15-year old Gitmo captive: I was threatened with rape
Miami Herals
BY CAROL ROSENBERG
crosenberg@MiamiHerald.com
March 18, 2008

WASHINGTON --In a fresh document from the Guantánamo war court files, Canadian captive Omar Khadr alleges that he was repeatedly threatened with rape as an interrogation technique in Afghanistan and at U.S. Navy base in Cuba.

The partially censored nine-page affidavit, signed by Khadr on Feb. 22, covers old ground already investigated, including allegations of abuse at Guantánamo that emerged in 2005, prompting a Navy criminal investigation.

But the document includes never-before revealed allegations, such as the rape threats and a partially censored description of regaining consciousness after his capture to discover he was being interrogated in an American field hospital in Afghanistan. He was 15.

Once released from medical care to the Bagram detention center, he said, "I was interrogated many, many times. For about the first two weeks to a month that I was there I would be brought into the interrogation room on a stretcher."

A Pentagon spokesman, Cmdr. Jeffrey Gordon, repeated the Pentagon's long-held conviction that Guantánamo captives are treated humanely and that any credible allegations of mistreatment are investigated and dealt with in keeping with military standards.

"In this case, we have no evidence to substantiate these claims," he wrote in an e-mail. He also noted that all approved interrogation techniques are published in the Army Field Manual on Interrogations and that an al Qaeda training manual "teaches its operatives to make false claims of abuse."

The details are emerging in the military trial case of Khadr, now 21, accused of the grenade killing of a U.S. Army commando in a July 2002 firefight. The document was admitted to court last week as part of the pretrial arguments over access to potential witnesses for Khadr's upcoming summertime trial before U.S. military officers, called a military commission.

Meantime, the Canadian's Pentagon lawyers have been searching for interrogators and other witnesses to his capture, in which he was shot twice in the back in a U.S. raid on a suspected al Qaeda compound. They also want witnesses to the interrogations in Afghanistan and later in Guantánamo.

The lawyers are seeking to punch holes in the prosecution case alleging that Khadr, as an al Qaeda conspirator since age 10, was the only enemy combatant who could have thrown the grenade that fatally wounded Sgt. 1st Class Christopher Speer, 28, of Albuquerque, N.M., in a firefight near Khost, Afghanistan.

Speer died of his wounds days later at a U.S. military hospital in Germany. Last week, the defense revealed at a pretrial hearing that the brigade commander at the firefight wrote two accounts, with the same date.

In the first account, a brigade commander identified to the public as "Lt. Col. W" wrote that the grenade thrower was killed on the spot. In the second, according to Navy Cmdr. William Kuebler, written two months later, Lt. Col. W said only that the enemy was "engaged," leaving open the possibility that he had survived.

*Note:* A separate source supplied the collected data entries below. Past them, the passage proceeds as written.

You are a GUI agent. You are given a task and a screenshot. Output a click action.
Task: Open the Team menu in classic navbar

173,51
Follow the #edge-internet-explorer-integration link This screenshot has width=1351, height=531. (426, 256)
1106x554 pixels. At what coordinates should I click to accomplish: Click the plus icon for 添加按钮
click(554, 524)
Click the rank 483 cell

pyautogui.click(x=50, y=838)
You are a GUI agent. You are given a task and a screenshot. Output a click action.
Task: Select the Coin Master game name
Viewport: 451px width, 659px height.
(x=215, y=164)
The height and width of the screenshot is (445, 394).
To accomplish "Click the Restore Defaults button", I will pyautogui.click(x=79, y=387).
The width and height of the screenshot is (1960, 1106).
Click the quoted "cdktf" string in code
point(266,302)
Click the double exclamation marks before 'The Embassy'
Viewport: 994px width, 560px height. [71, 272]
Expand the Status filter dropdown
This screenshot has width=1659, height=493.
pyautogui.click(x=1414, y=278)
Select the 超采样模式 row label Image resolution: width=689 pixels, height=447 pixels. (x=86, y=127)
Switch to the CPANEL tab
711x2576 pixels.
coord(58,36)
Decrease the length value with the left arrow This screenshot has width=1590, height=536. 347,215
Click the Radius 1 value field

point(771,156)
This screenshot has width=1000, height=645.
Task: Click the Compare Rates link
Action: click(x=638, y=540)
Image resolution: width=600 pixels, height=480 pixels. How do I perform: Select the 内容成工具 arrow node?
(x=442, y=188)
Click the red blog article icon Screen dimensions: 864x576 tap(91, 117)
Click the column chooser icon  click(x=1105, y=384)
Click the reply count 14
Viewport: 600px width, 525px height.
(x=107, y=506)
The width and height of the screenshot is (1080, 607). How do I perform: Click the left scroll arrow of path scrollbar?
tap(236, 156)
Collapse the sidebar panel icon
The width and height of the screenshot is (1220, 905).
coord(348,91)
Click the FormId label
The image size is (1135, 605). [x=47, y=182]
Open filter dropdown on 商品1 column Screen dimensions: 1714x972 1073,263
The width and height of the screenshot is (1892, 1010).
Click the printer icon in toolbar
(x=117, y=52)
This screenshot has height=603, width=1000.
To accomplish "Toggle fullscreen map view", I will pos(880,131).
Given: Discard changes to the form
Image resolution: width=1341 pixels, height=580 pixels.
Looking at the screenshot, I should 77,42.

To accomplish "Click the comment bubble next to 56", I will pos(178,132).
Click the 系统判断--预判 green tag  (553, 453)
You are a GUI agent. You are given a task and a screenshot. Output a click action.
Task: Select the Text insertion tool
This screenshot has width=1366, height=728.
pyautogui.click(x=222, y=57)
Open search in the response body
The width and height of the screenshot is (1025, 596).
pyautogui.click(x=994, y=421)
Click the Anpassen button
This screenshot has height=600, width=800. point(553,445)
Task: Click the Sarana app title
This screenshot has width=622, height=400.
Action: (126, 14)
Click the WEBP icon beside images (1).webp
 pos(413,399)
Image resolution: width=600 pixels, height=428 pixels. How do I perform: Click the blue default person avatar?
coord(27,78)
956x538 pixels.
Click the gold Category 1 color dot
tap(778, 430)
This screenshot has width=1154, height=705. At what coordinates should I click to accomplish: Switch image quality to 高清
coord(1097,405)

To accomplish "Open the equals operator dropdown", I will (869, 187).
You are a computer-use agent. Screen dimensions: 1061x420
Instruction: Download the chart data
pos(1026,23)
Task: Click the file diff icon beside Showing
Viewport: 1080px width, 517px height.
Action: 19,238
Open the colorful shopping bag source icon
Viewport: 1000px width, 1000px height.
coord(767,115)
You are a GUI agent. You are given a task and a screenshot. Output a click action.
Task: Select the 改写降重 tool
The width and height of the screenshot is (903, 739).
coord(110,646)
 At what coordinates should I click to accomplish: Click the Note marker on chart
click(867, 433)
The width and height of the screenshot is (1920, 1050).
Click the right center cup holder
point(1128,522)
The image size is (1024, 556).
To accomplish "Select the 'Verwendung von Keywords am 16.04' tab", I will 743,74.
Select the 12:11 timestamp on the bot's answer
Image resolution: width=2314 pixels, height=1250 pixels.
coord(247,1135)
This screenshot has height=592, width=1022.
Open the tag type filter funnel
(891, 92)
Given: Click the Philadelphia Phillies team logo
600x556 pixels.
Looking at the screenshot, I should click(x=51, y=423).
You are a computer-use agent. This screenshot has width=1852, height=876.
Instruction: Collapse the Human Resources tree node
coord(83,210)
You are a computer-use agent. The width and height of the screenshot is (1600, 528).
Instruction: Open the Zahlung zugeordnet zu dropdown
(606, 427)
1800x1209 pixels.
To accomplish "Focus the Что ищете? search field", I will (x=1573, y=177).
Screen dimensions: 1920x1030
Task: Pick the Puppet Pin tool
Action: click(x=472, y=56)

Khadr was the only survivor.

The documents are under seal at the Office of Military Commission along with the other defense motions from last week's case.

Now, the affidavit, a 63-item statement by the Canadian who grew up between Toronto, South Asia and U.S. detention, offers Khadr's most comprehensive account of his alleged treatment -- an English document crafted with his lawyers, which does not name his guards and interrogators, at least in the portion not blacked out by military censors.

For example, after his capture and regaining consciousness, he said, he was guarded by "a young blond soldier who was about 25 and a Mexican or Puerto Rican soldier."

The document is riddled with threats of rape wielded by the United States and its allies.

"On several occasions at Bagram, interrogators threatened to have me raped or sent to other countries like Egypt, Syria, Jordan or Israel to be raped," he alleges in Item 23. By Item 55, he has been transferred to Guantánamo, and he is taken to interrogation with an Afghan man, who "told me that I would be sent to Afghanistan and raped." In Item 56, he says, an interrogator pulled his hair, spit in his face and threatened to bring in an Egyptian "to rape me."

The document also revisits old allegations -- such as his description on arriving in Guantánamo, at age 16, and hearing someone in the military say, "Welcome to Israel."

Or his claim, investigated by the military, that in March 2003 guards splashed his prison camp uniform with Pine Sol and dragged him around an interrogation booth, like a human mop, because he had urinated on himself during a bout of shackled isolation.

Pentagon and Guantánamo spokesmen did not reply Tuesday to queries on what that investigation found or whether anyone was disciplined.

The current prison camps spokesman, Navy Cmdr. Rick Haupt, in February declined to address allegations emerging at the military commissions, saying, "It is likely best for all of us to hear what the attorneys have to say during the hearings."